Financial and technology stocks led Wall Street lower on Wednesday as concerns about rising U.S. bond yields eclipsed gains from Boeing and Comcast following strong results.
Shares of the world’s biggest planemaker rose 2.5 per cent after its profit jumped by more than half in the first quarter and the company raised its full-year forecasts for cash flow and earnings.
After Caterpillar spooked investors by warning about higher material costs on Tuesday, Boeing executives, on a post-earnings call noted that it was not seeing a material effect from raw material costs.

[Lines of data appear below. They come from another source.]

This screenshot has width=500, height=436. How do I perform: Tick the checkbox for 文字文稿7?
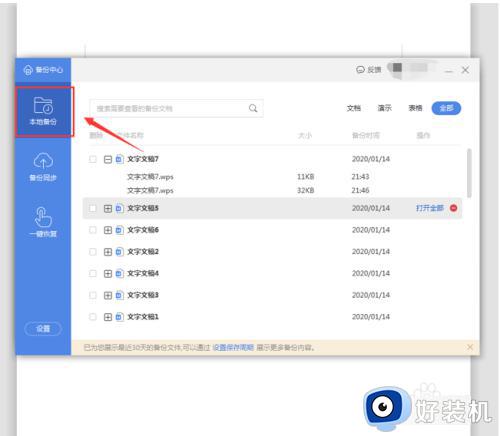tap(93, 159)
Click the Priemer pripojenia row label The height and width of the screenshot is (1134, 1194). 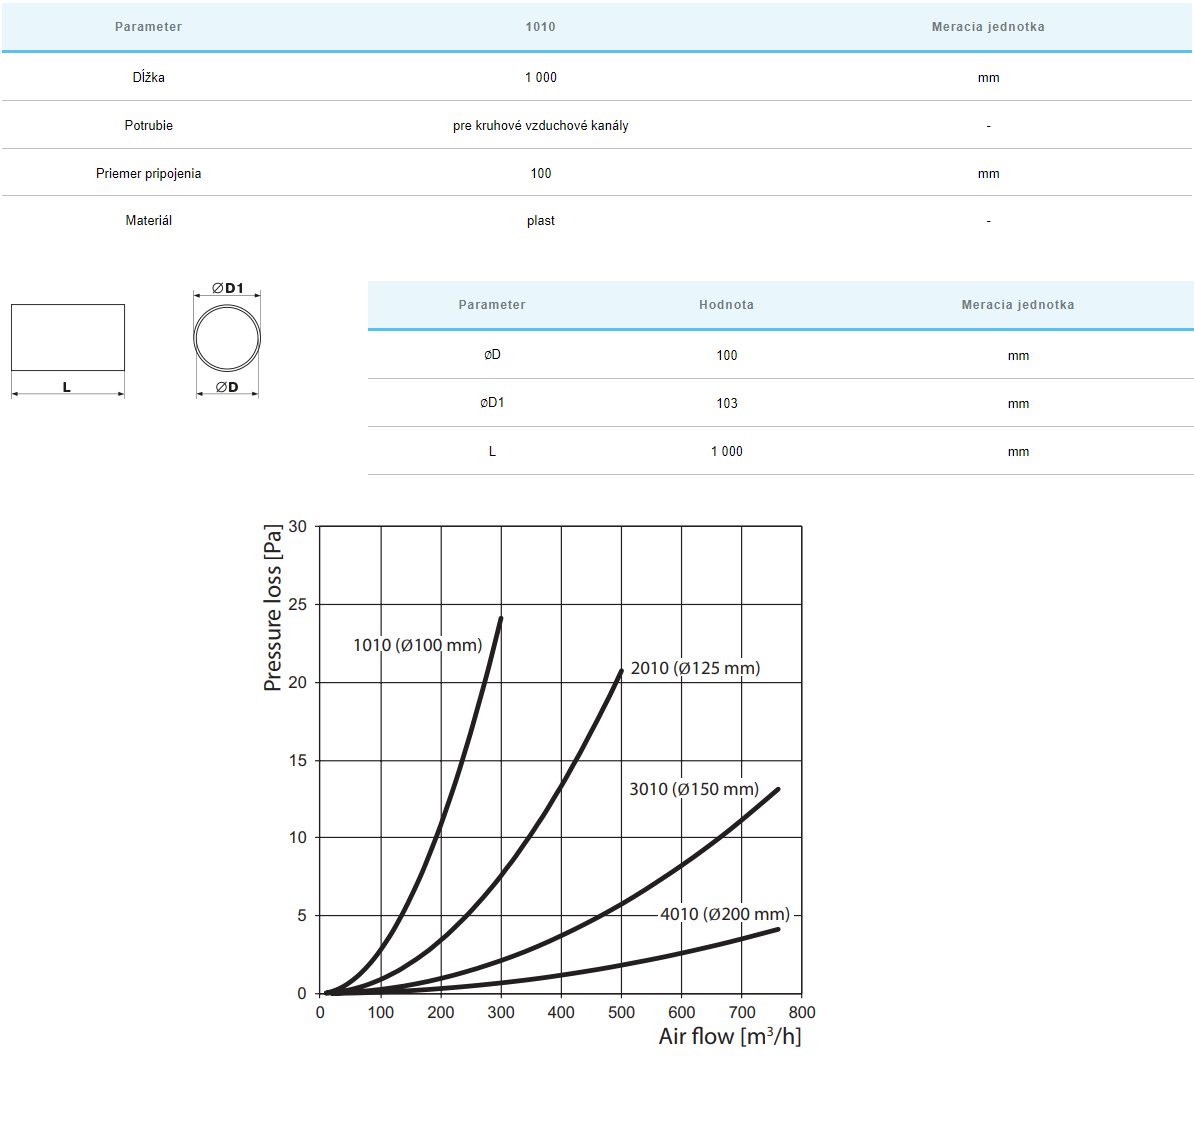[x=148, y=173]
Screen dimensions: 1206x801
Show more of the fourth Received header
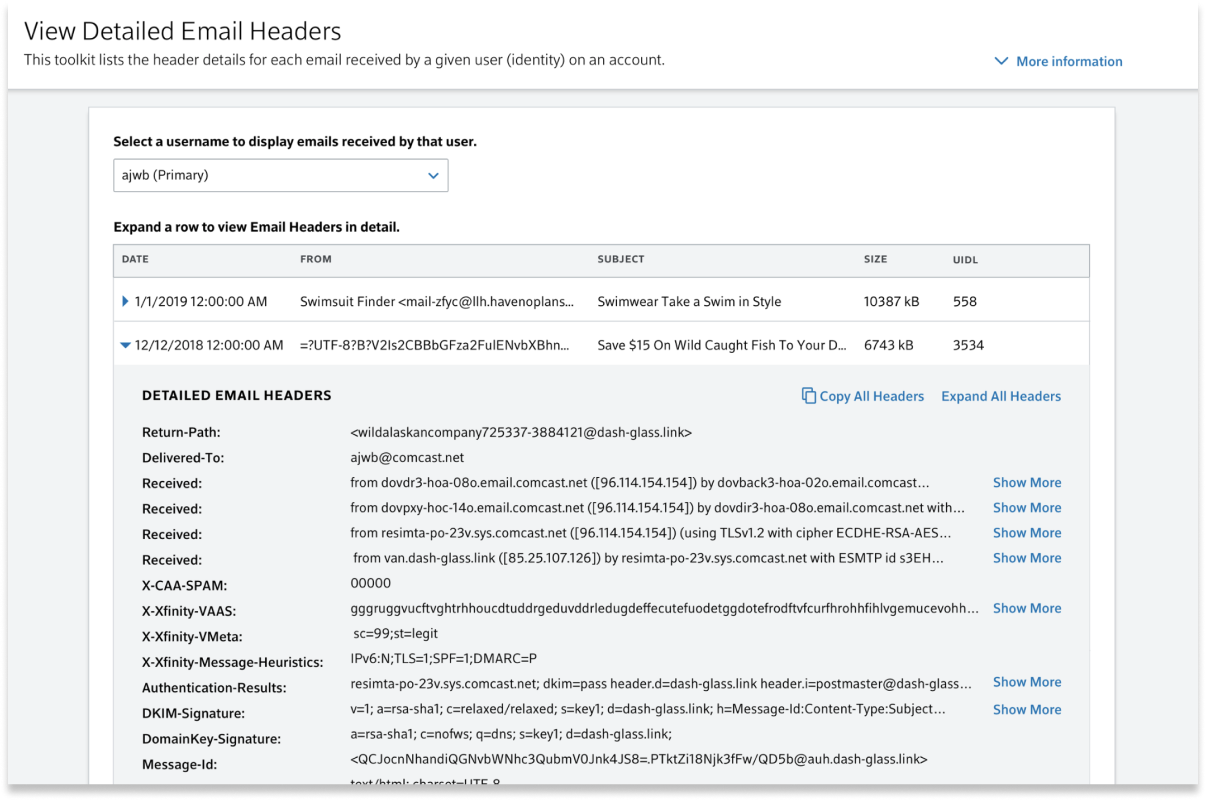click(x=1026, y=558)
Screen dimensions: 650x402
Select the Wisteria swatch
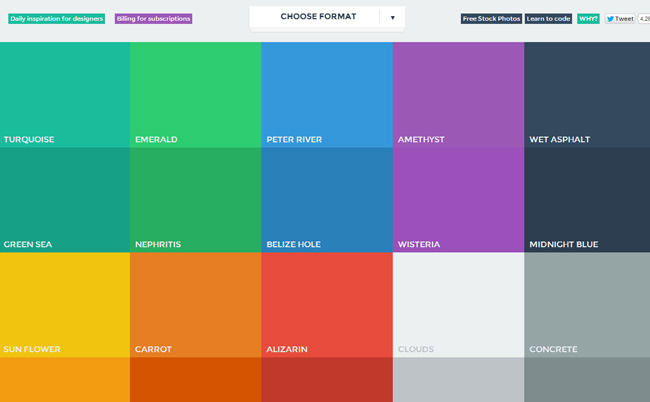click(458, 200)
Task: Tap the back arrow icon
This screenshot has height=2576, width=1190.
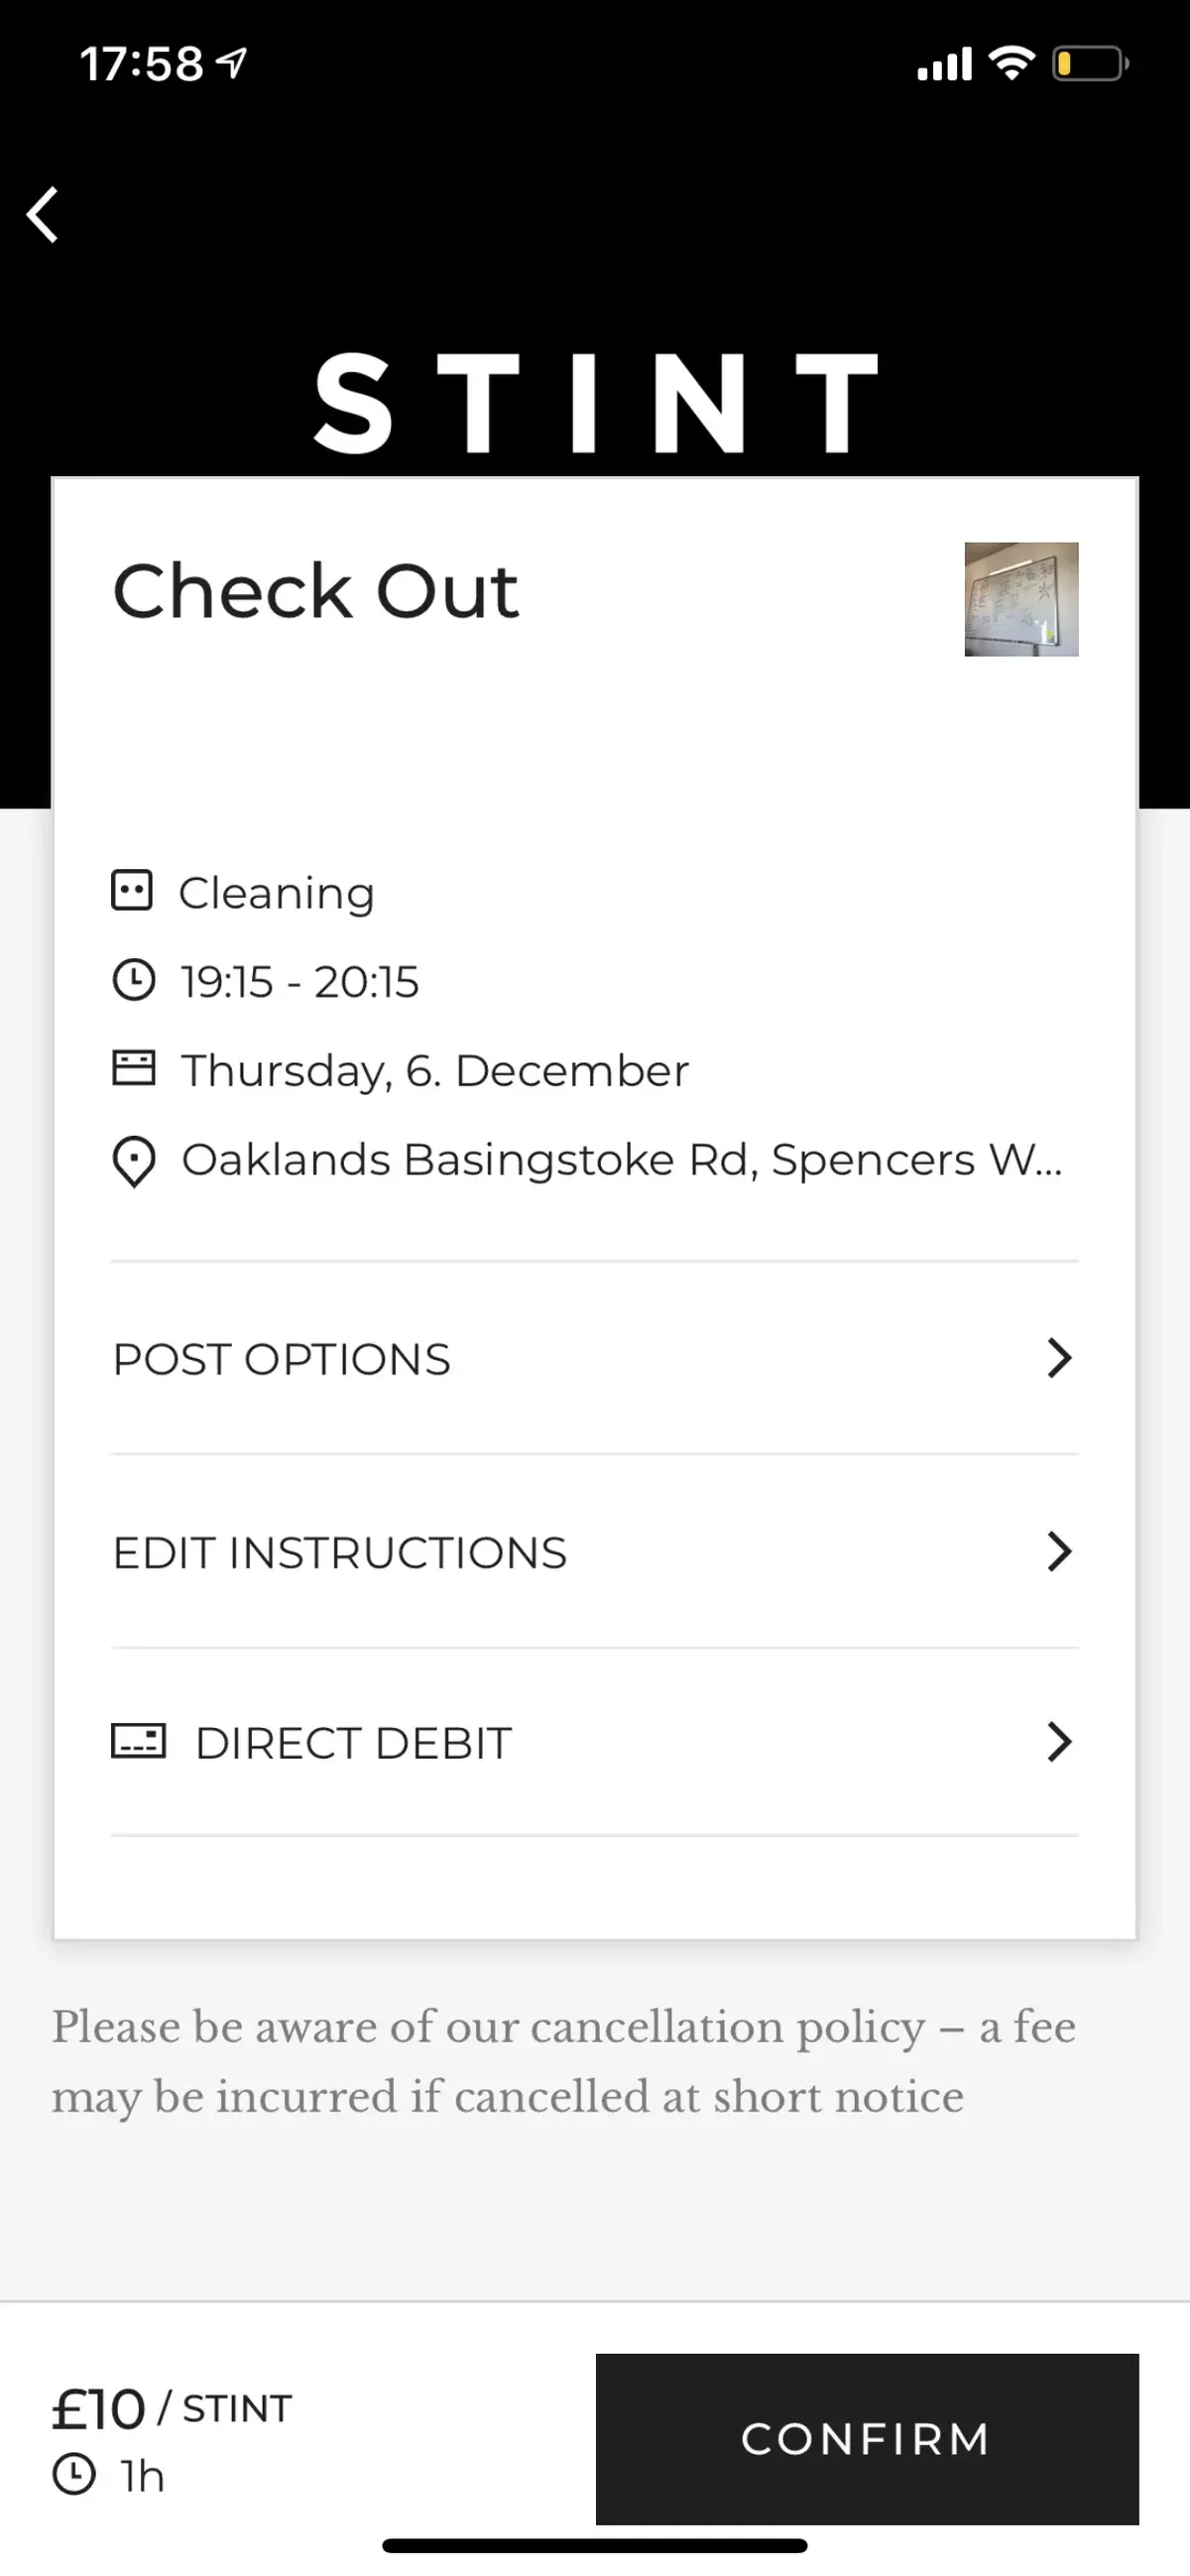Action: (x=43, y=214)
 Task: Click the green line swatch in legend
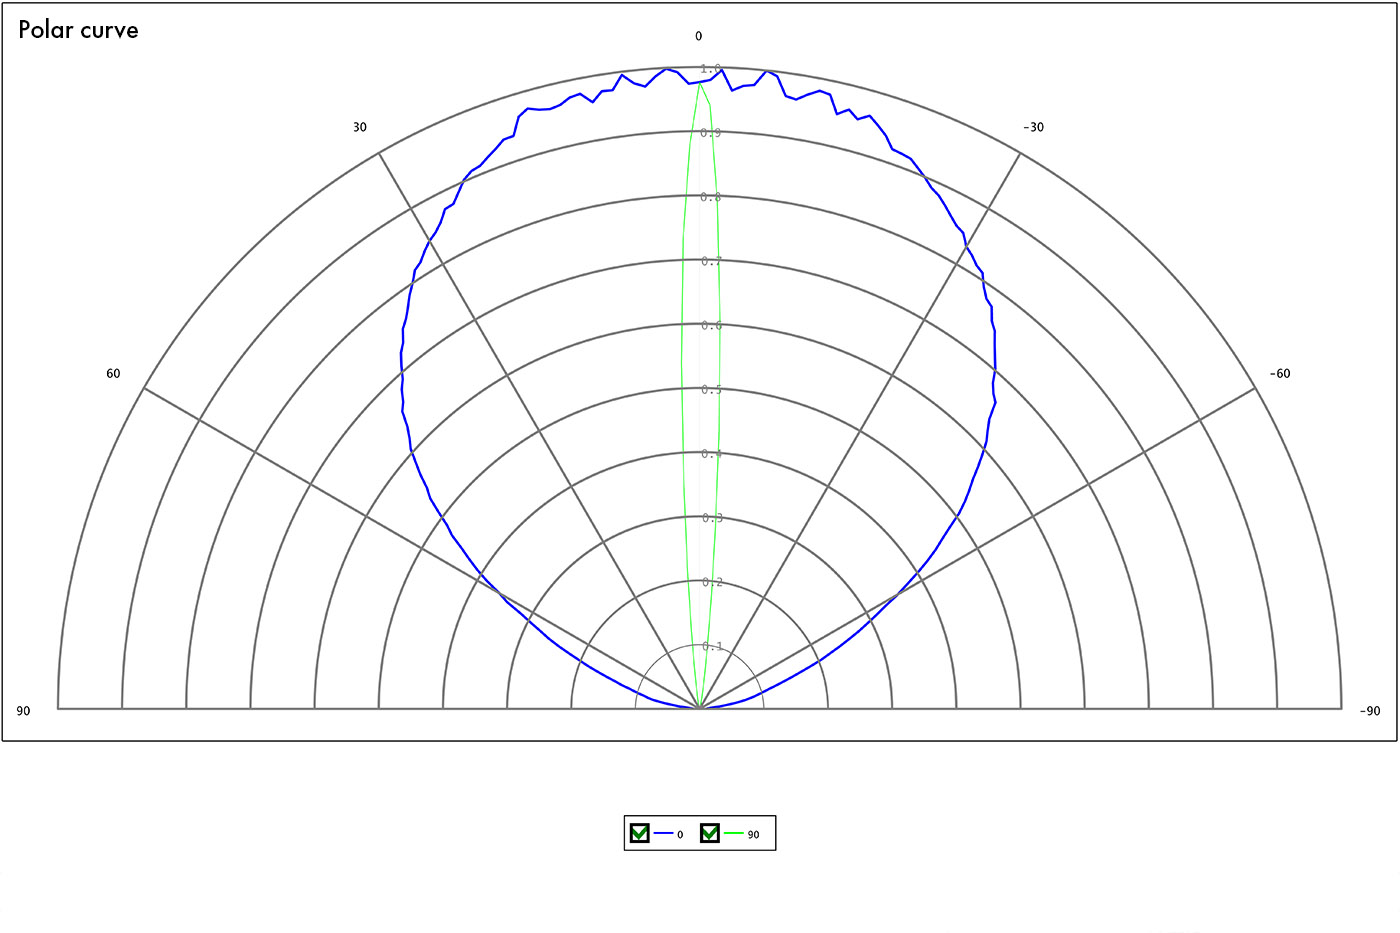(x=734, y=834)
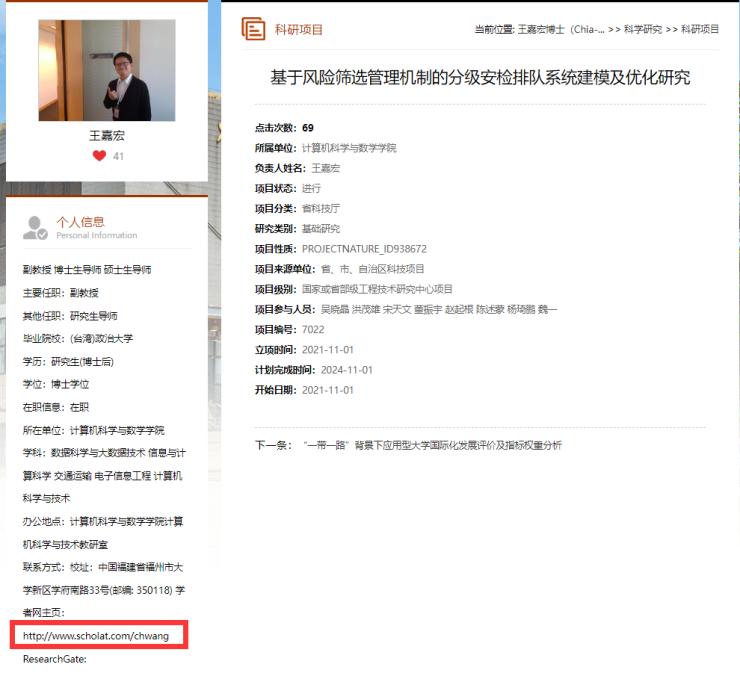Click the 科研项目 section heading text
The image size is (740, 676).
tap(299, 30)
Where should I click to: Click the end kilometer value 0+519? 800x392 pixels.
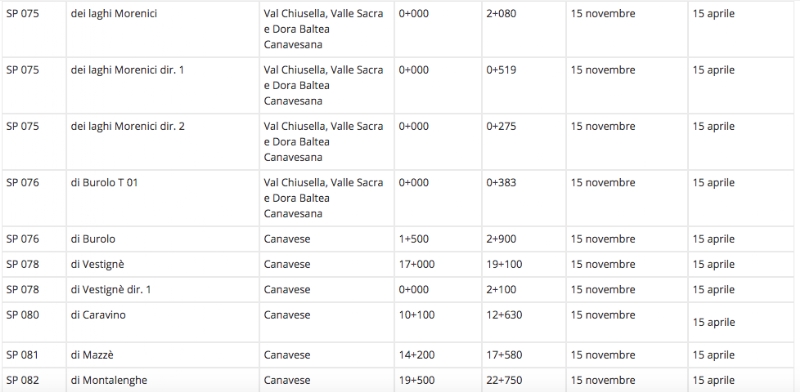coord(501,70)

“With earnings reports that are coming out, the focus is on the forward guidance for where the interest rate environment is going,” said William Norris, chief investment officer at CIBC Bank USA.
“Investors are seeing a lot more cross-currents impacting the markets … we knew that earnings were going to be very good and people are looking beyond the first quarter.”
The yield on 10-year U.S. Treasury notes, the benchmark for global interest rates, held above 3 percent after crossing the level for the first time in four years on Tuesday, stoking concerns about higher borrowing rates for companies.
Comcast rose 3.7 per cent after the U.S. cable company topped Wall Street’s profit estimates and offered $30.7-billion in a bid for Sky.
Twitter, initially up 10 per cent after a strong set of quarterly results, flipped to a 5-per-cent fall on the day.
Facebook which is set to report after market on Wednesday, was down 0.14 per cent. Investors will watch for any update on the social network’s plan on data protection after it became embroiled in a huge scandal surrounding the misuse of its users’ data by a consultancy.
“There’s pending regulation, we don’t know how exactly it’s going to play out and there’s a lot of uncertainty,” said Kim Forrest, senior portfolio manager at Fort Pitt Capital Group in Pittsburgh.
Reuters data shows that analysts are now estimating 22-per-cent profit growth in the first quarter among the S&P 500 companies, compared with 18.6 per cent at the start of the earnings season.
The Dow Jones Industrial Average was down 27.18 points, or 0.11 per cent, at 23,996.95, the S&P 500 was down 0.91 points, or 0.03 per cent, at 2,633.65 and the Nasdaq Composite was down 0.34 points at 7,007.01.
Financial stocks were the biggest laggards, falling 0.4 per cent on the S&P 500, after a 5-per-cent drop in shares of Capital One as the credit card issuer reported a drop in net interest margin.
General Electric fell more than 4 per cent after Moody’s changed its ratings outlook on the company.
The CBOE Volatility index, a gauge of short-term stock market volatility, jumped to a more than 1-week high of 18.72 points.
Canada’s main stock index edged higher on Wednesday.
At 1:33 p.m. ET, the Toronto Stock Exchange’s S&P/TSX Composite Index rose 35.96 points, or 0.23 per cent, to 15,512.96.
The materials group, which includes precious and base metals miners and fertilizer companies , rose 0.1 per cent despite lower gold prices. The biggest drags to the index were Teck Resources which declined 3.1 per cent and First Quantum Minerals, down 3 per cent.
Energy stocks rose 1.3 per cent in morning trading, Imperial Oil increased 1.6 per cent, while Canadian Natural Resources was up 0.7 per cent.
Despite reporting a bigger-than-expected quarterly loss, Cenovus Energy Inc was trading up 3 per cent, recovering from a more than 6-per-cent drop earlier.